Prevenir es actuar

Lucía Quiroga

¿Qué tienen en común la buena alimentación y la salud financiera? Ese fue el tema de una de las conferencias que impartí en el marco de la Semana Nacional de Educación Financiera 2021, organizada por la Condusef del 4 al 15 de octubre, y que representa el evento más importante de educación financiera del país.

Y quisiera retomarla porque me parece realmente importante que cada vez tomemos más conciencia de lo necesario que son los buenos hábitos en nuestra vida; ya que pareciera que nos encanta auto sabotearnos y hacemos todo menos lo que deberíamos hacer para estar bien.

En México, de acuerdo con la Condusef, sólo tres de cada 10 personas cuentan con nociones de educación financiera. Pero, por ejemplo, en el caso de las mujeres, el 92.7% no ha tomado un curso financiero.

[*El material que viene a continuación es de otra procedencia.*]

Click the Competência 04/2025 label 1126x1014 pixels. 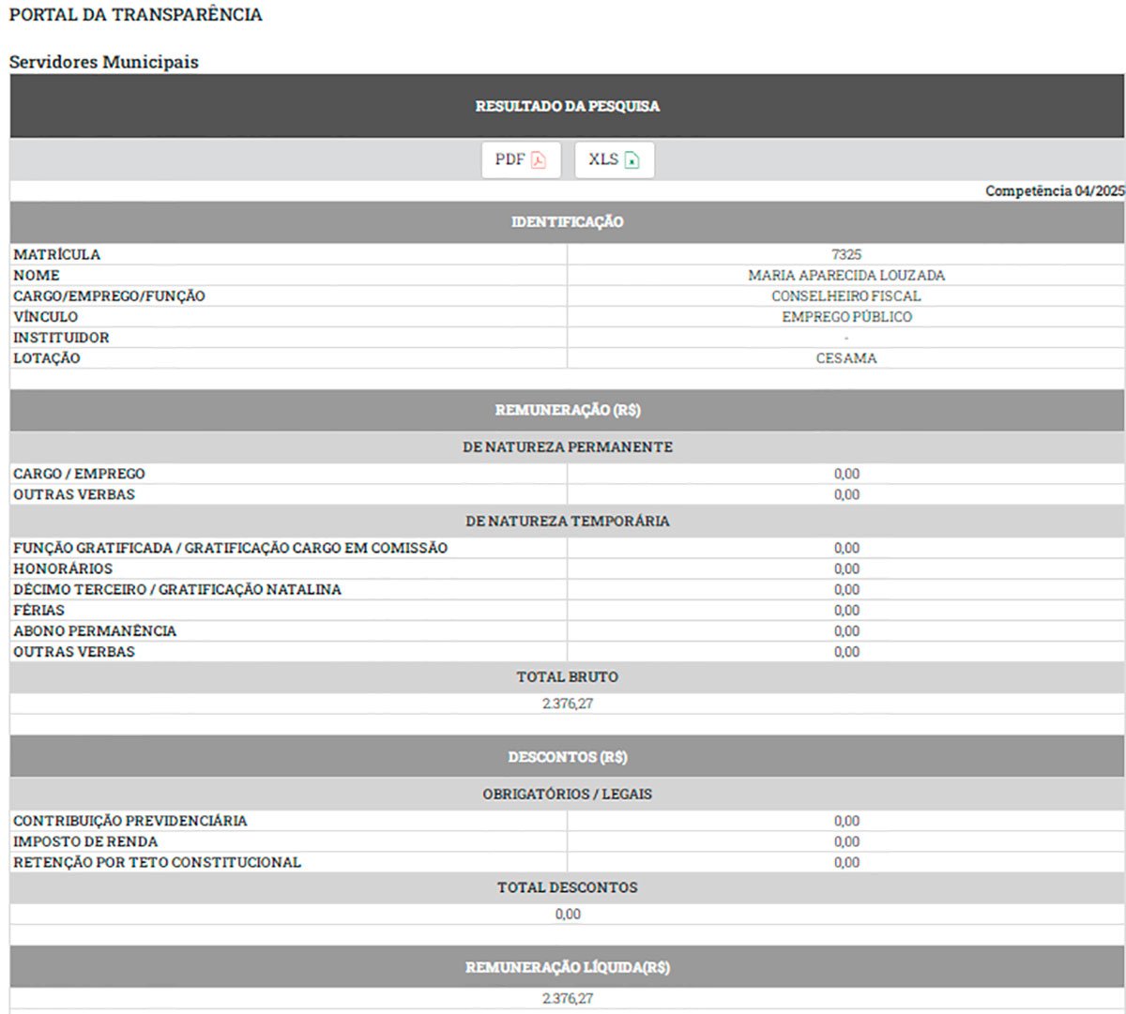(x=1055, y=190)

Con esto podemos ver que no sólo no tenemos los conocimientos que nos ayuden a tener salud financiera, sino que, pese a las múltiples opciones que ahora hay para aprender al respecto, parece no haber interés en el tema.

Lo mismo sucede con otra de las grandes problemáticas de nuestro país. De acuerdo con la OCDE, México está en primer lugar en la región en temas de sobrepeso y obesidad.

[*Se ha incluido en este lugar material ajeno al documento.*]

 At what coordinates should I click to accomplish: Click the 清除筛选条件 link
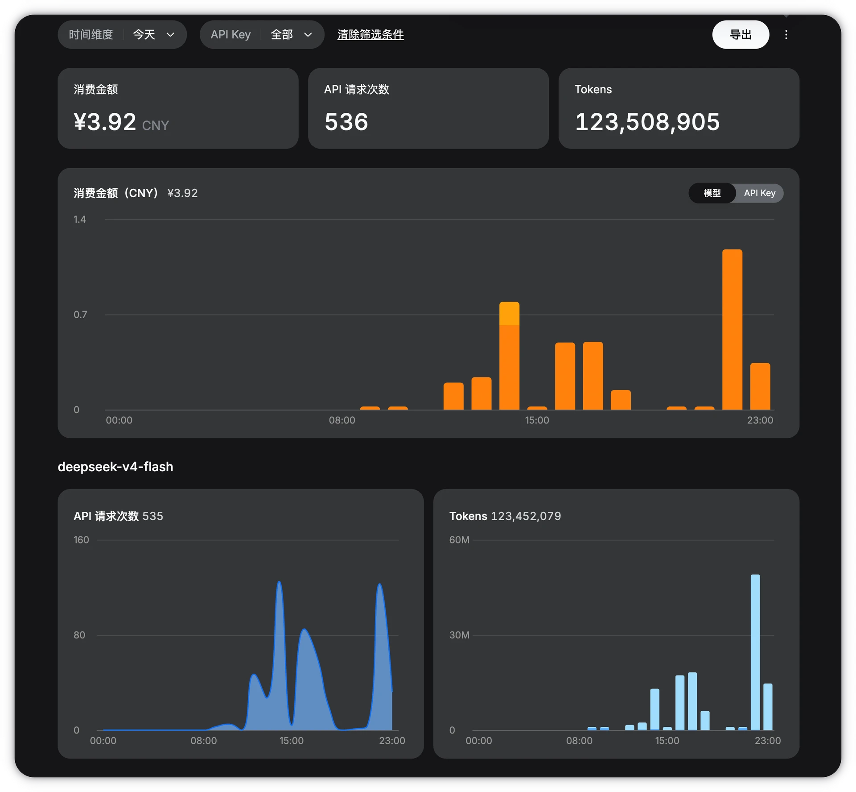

Y por si fuera poco, durante el tiempo de pandemia, de acuerdo con el estudio “Actions & Interventions for Weightloss” desarrollado por Ipsos, arrojó que mientras el promedio mundial de aumento de peso durante la pandemia es de 6.1 kilos, en México la cifra se dispara a 8.5 kilos, quedando en el nada honroso primer lugar.

A pesar de esto, tanto la falta de educación financiera como de buenos hábitos alimenticios, los mexicanos no tomamos cartas en el asunto para romper esos círculos viciosos y velar por nuestro bienestar.

Ponernos a dieta, por ejemplo, nos cuesta tanto como comenzar a ahorrar. Postergamos y buscamos pretexto tras pretexto para no iniciar. “Empiezo el lunes” dirían algunos.

¿Qué necesitamos para hacer conciencia y cambiar los hábitos que nos perjudican por aquellos que nos dan bienestar?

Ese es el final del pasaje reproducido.